Given request 1: Recast the lines of the listing, from the line containing "How do I perform: Click" to the line containing "pos(155,138)", as a JSON list of strings with one string per line and no blank lines.

Excerpt provided:
The OnlyUpdateOlder flag is considered next. If it's set to true, and an existing, identically named file in the archive appears to be the same age or newer than the file being added, the record creation attempt fails with an error (kNuErrNotNewer).
The HandleExisting flag comes into play if we get past the first two. If a matching entry is found in the archive, NufxLib either deletes it and allows the add, prompts the user for instructions, or rejects it with an error. NuAddFile and NuAddRecord will return with kNuErrRecordExists if they can't replace an existing record. If "must overwrite" is set, and a matching record does not exist, then kNuErrDuplicateNotFound is returned.
Both AddFile and AddRecord check for duplicates among existing and newly added files. You aren't allowed to delete items that were just added, so HandleExisting flag is ignored for files you have marked for addition but haven't yet flushed.
AddFile has an additional behavior that takes precedence over all of the flags: it will try to match up the individual forks of a file. If it finds a file in the newly-added list with the same name and a compatible data thread, the new file will be added to the existing record. (A "compatible" data thread is the other half of a forked file, e.g. the application added the data fork, and is now adding the resource fork from the same file.) If the record was found but is not compatible, the AllowDuplicates behavior is used to decide if another "new" record with the same name should be added, or if an error should be returned.
If this sort of treatment is undesirable, i.e. you want a data fork and a resource fork with the same filename to be stored as two separate records, then you should call AddRecord and AddThread. AddFile is meant as a convenience for common operations.
It is possible for NuAddFile and NuAddRecord to partially complete. If a record exists and is deleted, but the call later fails for some other reason, the record will still be deleted.

Given request 2: List every error code named in the passage on NufxLib file addition.

Dataset entries:

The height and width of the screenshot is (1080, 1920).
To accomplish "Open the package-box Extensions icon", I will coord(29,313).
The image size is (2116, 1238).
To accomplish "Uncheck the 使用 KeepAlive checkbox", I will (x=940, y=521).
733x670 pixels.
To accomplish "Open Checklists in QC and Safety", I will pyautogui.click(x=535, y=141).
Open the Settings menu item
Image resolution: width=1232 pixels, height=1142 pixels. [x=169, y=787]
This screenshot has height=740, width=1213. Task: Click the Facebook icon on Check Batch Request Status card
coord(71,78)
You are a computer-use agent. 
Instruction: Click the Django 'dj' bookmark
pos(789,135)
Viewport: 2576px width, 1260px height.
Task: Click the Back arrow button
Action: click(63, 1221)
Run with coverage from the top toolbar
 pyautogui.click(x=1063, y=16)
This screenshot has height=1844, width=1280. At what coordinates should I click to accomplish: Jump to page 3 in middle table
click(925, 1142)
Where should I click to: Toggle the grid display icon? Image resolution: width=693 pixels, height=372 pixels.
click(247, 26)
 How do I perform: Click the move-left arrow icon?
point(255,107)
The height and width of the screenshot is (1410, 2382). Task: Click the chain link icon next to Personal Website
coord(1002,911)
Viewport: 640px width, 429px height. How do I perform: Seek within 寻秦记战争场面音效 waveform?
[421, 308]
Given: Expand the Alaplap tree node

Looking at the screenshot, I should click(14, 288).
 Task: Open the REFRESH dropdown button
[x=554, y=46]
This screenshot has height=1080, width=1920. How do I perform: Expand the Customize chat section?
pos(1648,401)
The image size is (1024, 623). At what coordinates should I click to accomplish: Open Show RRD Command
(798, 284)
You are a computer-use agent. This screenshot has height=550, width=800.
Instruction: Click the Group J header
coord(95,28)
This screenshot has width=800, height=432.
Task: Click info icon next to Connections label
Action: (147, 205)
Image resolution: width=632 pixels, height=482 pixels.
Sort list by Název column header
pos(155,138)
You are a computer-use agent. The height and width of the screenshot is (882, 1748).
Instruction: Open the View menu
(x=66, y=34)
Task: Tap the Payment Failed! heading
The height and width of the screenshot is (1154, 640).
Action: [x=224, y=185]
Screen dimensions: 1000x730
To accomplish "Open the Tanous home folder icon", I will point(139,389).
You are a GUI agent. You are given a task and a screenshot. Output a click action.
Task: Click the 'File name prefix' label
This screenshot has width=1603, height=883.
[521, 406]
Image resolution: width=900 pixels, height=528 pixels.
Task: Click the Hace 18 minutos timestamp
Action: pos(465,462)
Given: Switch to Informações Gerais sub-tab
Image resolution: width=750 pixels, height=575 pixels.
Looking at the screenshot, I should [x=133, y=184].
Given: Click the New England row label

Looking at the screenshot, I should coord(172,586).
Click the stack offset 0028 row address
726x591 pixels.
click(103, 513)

Finished answer 1:
[
  " How do I perform: Click the move-left arrow icon?",
  "point(255,107)",
  "The height and width of the screenshot is (1410, 2382). Task: Click the chain link icon next to Personal Website",
  "coord(1002,911)",
  "Viewport: 640px width, 429px height. How do I perform: Seek within 寻秦记战争场面音效 waveform?",
  "[421, 308]",
  "Given: Expand the Alaplap tree node",
  "Looking at the screenshot, I should click(14, 288).",
  " Task: Open the REFRESH dropdown button",
  "[x=554, y=46]",
  "This screenshot has height=1080, width=1920. How do I perform: Expand the Customize chat section?",
  "pos(1648,401)",
  "The image size is (1024, 623). At what coordinates should I click to accomplish: Open Show RRD Command",
  "(798, 284)",
  "You are a computer-use agent. This screenshot has height=550, width=800.",
  "Instruction: Click the Group J header",
  "coord(95,28)",
  "This screenshot has width=800, height=432.",
  "Task: Click info icon next to Connections label",
  "Action: (147, 205)",
  "Image resolution: width=632 pixels, height=482 pixels.",
  "Sort list by Název column header",
  "pos(155,138)"
]

Finished answer 2:
kNuErrNotNewer
kNuErrRecordExists
kNuErrDuplicateNotFound